Live Training: Data[…]lity=public

Data Visualization for absolute beginners

This live training covers the basics of how to create an interactive plot using Plotly. We will visualize Seoul bike sharing data using bar plots, scatter plots, and line plots using Plotly as well as DataCamp Workspace's no-code chart cell. In the process, we’ll tease out how Seoul weather is impacting bike sharing trends.

Load in required packages

import pandas as pd
from datetime import datetime, timedelta
import plotly.express as px

Load and clean the data

The dataset consists of the number of public bikes rented in Seoul's bike sharing system at each hour. It also includes information about the weather and the time, such as whether it was a public holiday.
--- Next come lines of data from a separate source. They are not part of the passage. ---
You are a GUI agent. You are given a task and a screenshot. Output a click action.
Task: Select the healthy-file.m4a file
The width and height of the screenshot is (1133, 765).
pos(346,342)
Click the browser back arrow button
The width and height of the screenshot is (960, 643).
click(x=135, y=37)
Source of dataset.

# Import CSV with renamed columns
df = pd.read_csv('data/seoul_bike_data_renamed.csv')
    
# Clean up some columns
df["date"] = pd.to_datetime(df["date"], format="%d/%m/%Y")
df["datetime"] = df.apply(
    lambda row: row["date"] + timedelta(hours=row["hour"]), axis=1
)
df["is_holiday"] = df["is_holiday"].map({"No Holiday": False, "Holiday": True})

# Similar to is_holiday, map is_functioning to True and False
df["is_functioning"] = df["is_functioning"].map({"Yes": True, "No": False})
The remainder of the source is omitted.